* [Exercise requirements]
(a) In the appellate opinion below, what is the date of the order that denied Dimpy Patel's first petition for post-conviction relief?
(b) Write the next part of the appellate opinion below, picking up right after its final sentence.

* [Given passage]
+ + + + + + +
SUPERIOR COURT OF NEW JERSEY APPELLATE DIVISION


October 16, 2009

STATE OF NEW JERSEY, PLAINTIFF-RESPONDENT,
v.
DIMPY PATEL, DEFENDANT-APPELLANT.

On appeal from the Superior Court of New Jersey, Law Division, Bergen County, Indictment No. 98-04-0624.

Per curiam.

NOT FOR PUBLICATION WITHOUT THE APPROVAL OF THE APPELLATE DIVISION

Submitted October 5, 2009

Before Judges Lisa, Baxter and Alvarez.

Defendant Dimpy Patel appeals from a January 25, 2008 order that denied his first petition for post-conviction relief (PCR). On appeal, he presents six arguments, each of which was raised on direct appeal, fully briefed, and ultimately rejected in our forty-five page opinion.*fn1 Because defendant's arguments in support of his PCR petition were the identical arguments that had already been rejected on direct appeal, the PCR judge concluded that defendant was procedurally barred from raising those arguments again in the PCR context. We agree and affirm.
+ + + + + + +
* [Recorded data]
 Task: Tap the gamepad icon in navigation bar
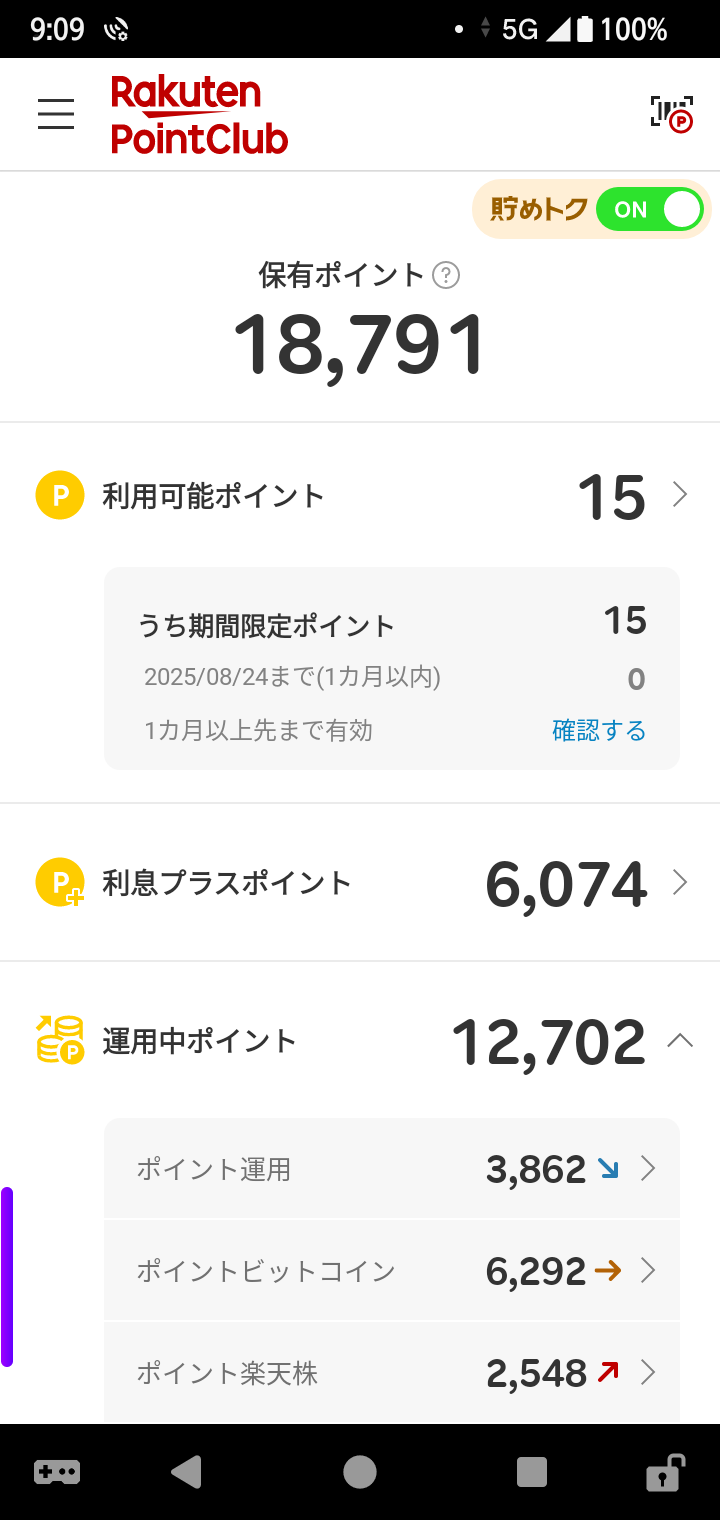pyautogui.click(x=57, y=1472)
+ + + + + + +
* [Results]
(a) January 25, 2008

(b)
I.

Tried by a jury, defendant was convicted on January 10, 2002 of three counts of first-degree murder, for which he was sentenced to three consecutive life terms, each with a thirty-year period of parole ineligibility. On the armed robbery count, the judge sentenced him to a concurrent twenty-year term of imprisonment, subject to an eighty-five percent parole ineligibility term as required by the No Early Release Act.*fn2 For related weapons offenses, the judge sentenced him to a consecutive five-year term, subject to a two and one-half year period of parole ineligibility.

On appeal from that conviction, defendant raised the following claims:

I. THE ENHANCED COURTROOM SECURITY PREJUDICED THE JURY AGAINST APPELLANT AND DENIED HIM A FAIR TRIAL.

II. THE STATE'S DISCRIMINATORY EXERCISES OF ITS PEREMPTORY CHALLENGES DENIED APPELLANT HIS RIGHT TO FAIR TRIAL.

III. APPELLANT WAS DENIED DUE PROCESS AND A FAIR TRIAL BY VIRTUE OF THE STATE'S MANNER OF PRODUCING GODOY AND CONCEALMENT OF BENEFITS PROMISED TO HIM.

IV. THE COURT ERRED IN [REFUSING] TO STRIKE GODOY'S TESTIMONY BECAUSE OF A CLEAR SEQUESTRATION VIOLATION.

V. THE COURT WAS REQUIRED TO INSTRUCT THE JURY THAT APPELLANT COULD NOT BE FOUND TO HAVE CONSPIRED WITH MORALES.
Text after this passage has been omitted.